Stored data entries

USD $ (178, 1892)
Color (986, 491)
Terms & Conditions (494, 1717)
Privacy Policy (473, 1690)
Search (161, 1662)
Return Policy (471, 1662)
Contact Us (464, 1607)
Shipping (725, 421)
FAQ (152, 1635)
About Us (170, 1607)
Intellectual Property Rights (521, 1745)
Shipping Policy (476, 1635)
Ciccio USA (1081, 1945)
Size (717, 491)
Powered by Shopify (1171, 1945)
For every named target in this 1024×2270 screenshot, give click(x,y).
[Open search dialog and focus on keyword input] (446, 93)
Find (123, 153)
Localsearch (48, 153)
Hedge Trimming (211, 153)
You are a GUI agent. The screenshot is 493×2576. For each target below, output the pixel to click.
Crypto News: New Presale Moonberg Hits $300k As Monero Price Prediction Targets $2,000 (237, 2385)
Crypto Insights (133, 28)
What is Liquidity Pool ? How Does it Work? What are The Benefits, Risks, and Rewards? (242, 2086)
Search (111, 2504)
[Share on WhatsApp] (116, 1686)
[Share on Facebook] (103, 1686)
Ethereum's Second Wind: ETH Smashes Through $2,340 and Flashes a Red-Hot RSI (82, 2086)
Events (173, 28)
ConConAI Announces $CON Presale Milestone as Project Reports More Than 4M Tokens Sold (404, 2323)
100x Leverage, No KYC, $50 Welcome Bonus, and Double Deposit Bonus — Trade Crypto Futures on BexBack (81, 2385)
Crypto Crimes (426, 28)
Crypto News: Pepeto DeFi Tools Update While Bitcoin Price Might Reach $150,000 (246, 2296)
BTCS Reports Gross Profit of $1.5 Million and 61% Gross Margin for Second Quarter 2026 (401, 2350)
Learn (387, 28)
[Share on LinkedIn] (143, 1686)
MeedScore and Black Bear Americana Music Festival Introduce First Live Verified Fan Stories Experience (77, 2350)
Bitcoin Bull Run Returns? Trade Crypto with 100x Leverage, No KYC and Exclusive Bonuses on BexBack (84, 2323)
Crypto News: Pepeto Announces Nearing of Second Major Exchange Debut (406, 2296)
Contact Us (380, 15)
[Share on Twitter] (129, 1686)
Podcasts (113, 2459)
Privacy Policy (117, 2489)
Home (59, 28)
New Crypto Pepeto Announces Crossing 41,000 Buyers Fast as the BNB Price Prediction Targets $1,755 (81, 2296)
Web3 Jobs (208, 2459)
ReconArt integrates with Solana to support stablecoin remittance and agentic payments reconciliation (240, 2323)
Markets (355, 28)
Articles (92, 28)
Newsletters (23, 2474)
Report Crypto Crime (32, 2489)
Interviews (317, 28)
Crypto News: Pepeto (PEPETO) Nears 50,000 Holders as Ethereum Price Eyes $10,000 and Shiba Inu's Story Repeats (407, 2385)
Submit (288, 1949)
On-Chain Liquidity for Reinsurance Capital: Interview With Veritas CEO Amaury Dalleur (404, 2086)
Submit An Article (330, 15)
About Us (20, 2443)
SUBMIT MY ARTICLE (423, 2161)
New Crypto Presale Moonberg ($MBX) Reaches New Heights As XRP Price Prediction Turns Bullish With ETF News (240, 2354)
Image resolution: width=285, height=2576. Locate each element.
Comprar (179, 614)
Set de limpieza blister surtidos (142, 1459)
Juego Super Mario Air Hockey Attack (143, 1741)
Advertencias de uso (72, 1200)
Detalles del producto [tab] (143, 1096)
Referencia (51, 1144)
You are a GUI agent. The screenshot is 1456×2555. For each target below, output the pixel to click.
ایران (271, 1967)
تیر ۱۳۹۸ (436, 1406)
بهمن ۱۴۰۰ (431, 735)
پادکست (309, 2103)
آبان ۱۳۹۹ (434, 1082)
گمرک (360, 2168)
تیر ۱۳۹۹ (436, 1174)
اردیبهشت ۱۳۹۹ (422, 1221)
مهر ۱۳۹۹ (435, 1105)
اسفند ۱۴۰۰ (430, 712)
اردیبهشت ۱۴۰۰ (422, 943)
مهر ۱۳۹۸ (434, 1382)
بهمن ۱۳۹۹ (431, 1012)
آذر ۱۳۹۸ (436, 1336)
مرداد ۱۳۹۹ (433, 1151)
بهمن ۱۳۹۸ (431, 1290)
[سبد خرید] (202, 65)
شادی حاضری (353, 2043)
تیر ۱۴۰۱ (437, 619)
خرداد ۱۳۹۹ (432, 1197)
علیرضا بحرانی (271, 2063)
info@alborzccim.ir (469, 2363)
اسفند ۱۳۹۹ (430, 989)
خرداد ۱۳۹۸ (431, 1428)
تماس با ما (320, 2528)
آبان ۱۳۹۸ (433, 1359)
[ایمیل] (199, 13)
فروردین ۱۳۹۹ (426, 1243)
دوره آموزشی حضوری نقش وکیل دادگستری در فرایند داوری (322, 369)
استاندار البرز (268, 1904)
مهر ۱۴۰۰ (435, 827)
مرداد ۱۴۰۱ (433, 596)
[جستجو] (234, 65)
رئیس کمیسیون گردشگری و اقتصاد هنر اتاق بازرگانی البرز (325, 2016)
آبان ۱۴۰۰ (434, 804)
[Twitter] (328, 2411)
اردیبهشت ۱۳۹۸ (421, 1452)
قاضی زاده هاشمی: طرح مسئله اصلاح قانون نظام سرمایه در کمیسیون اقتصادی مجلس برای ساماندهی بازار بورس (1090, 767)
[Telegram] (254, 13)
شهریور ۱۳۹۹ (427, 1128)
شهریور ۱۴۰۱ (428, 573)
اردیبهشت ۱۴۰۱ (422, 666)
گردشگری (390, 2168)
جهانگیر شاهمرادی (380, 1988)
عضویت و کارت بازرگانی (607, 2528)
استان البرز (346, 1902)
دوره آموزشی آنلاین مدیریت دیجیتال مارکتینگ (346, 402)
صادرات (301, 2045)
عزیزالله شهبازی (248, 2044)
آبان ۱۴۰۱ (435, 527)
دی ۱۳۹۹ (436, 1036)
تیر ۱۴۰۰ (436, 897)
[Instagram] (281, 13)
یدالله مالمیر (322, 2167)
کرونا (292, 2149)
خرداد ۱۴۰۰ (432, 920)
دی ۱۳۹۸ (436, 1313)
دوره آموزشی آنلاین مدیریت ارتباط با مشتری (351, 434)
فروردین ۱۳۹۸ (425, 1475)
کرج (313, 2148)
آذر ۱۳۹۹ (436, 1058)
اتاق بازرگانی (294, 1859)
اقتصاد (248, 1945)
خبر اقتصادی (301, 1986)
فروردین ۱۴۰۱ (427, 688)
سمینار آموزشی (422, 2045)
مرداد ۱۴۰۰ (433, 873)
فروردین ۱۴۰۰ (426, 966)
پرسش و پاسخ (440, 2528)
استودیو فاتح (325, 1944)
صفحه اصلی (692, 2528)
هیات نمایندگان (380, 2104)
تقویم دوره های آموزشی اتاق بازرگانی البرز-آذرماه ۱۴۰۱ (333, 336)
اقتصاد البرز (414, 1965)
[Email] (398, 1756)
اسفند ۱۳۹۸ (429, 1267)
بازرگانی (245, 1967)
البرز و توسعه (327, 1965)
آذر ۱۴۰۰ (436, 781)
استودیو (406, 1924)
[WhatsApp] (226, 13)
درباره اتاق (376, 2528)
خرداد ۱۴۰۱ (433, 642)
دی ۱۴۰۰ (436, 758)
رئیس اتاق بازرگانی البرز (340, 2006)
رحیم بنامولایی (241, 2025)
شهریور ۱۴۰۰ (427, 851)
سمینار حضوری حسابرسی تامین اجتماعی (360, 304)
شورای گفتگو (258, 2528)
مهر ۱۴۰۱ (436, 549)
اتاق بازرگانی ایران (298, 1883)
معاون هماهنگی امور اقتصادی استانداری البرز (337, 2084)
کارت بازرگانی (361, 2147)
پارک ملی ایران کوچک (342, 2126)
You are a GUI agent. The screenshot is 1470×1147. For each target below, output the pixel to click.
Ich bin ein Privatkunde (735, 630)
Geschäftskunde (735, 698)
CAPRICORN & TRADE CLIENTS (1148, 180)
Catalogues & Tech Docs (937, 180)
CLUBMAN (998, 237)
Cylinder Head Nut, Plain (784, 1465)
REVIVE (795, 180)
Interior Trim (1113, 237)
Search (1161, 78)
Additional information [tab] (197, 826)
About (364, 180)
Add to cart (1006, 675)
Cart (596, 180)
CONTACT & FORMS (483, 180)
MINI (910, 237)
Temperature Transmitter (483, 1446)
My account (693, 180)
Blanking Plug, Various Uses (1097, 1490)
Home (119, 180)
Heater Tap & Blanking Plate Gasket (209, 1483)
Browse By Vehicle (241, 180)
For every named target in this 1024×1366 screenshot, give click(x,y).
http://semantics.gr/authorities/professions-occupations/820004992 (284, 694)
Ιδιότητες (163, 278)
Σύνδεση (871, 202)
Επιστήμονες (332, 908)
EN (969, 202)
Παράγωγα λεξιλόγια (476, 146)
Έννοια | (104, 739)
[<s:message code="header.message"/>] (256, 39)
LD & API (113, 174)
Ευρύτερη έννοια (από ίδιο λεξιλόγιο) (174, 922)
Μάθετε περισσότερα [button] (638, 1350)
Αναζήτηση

** Exercise directions **
Copy word for word the stretch of entries above from the line that has "Crypto Crimes (426, 28)" through the line that has "شادی حاضری (353, 2043)", both ends included, and nothing outside it.

** Answer to this problem **
Crypto Crimes (426, 28)
Crypto News: Pepeto DeFi Tools Update While Bitcoin Price Might Reach $150,000 (246, 2296)
BTCS Reports Gross Profit of $1.5 Million and 61% Gross Margin for Second Quarter 2026 (401, 2350)
Learn (387, 28)
[Share on LinkedIn] (143, 1686)
MeedScore and Black Bear Americana Music Festival Introduce First Live Verified Fan Stories Experience (77, 2350)
Bitcoin Bull Run Returns? Trade Crypto with 100x Leverage, No KYC and Exclusive Bonuses on BexBack (84, 2323)
Crypto News: Pepeto Announces Nearing of Second Major Exchange Debut (406, 2296)
Contact Us (380, 15)
[Share on Twitter] (129, 1686)
Podcasts (113, 2459)
Privacy Policy (117, 2489)
Home (59, 28)
New Crypto Pepeto Announces Crossing 41,000 Buyers Fast as the BNB Price Prediction Targets $1,755 (81, 2296)
Web3 Jobs (208, 2459)
ReconArt integrates with Solana to support stablecoin remittance and agentic payments reconciliation (240, 2323)
Markets (355, 28)
Articles (92, 28)
Newsletters (23, 2474)
Report Crypto Crime (32, 2489)
Interviews (317, 28)
Crypto News: Pepeto (PEPETO) Nears 50,000 Holders as Ethereum Price Eyes $10,000 and Shiba Inu's Story Repeats (407, 2385)
Submit (288, 1949)
On-Chain Liquidity for Reinsurance Capital: Interview With Veritas CEO Amaury Dalleur (404, 2086)
Submit An Article (330, 15)
About Us (20, 2443)
SUBMIT MY ARTICLE (423, 2161)
New Crypto Presale Moonberg ($MBX) Reaches New Heights As XRP Price Prediction Turns Bullish With ETF News (240, 2354)
Image resolution: width=285, height=2576. Locate each element.
Comprar (179, 614)
Set de limpieza blister surtidos (142, 1459)
Juego Super Mario Air Hockey Attack (143, 1741)
Advertencias de uso (72, 1200)
Detalles del producto [tab] (143, 1096)
Referencia (51, 1144)
You are a GUI agent. The screenshot is 1456×2555. For each target below, output the pixel to click.
ایران (271, 1967)
تیر ۱۳۹۸ (436, 1406)
بهمن ۱۴۰۰ (431, 735)
پادکست (309, 2103)
آبان ۱۳۹۹ (434, 1082)
گمرک (360, 2168)
تیر ۱۳۹۹ (436, 1174)
اردیبهشت ۱۳۹۹ (422, 1221)
مهر ۱۳۹۹ (435, 1105)
اسفند ۱۴۰۰ (430, 712)
اردیبهشت ۱۴۰۰ (422, 943)
مهر ۱۳۹۸ (434, 1382)
بهمن ۱۳۹۹ (431, 1012)
آذر ۱۳۹۸ (436, 1336)
مرداد ۱۳۹۹ (433, 1151)
بهمن ۱۳۹۸ (431, 1290)
[سبد خرید] (202, 65)
شادی حاضری (353, 2043)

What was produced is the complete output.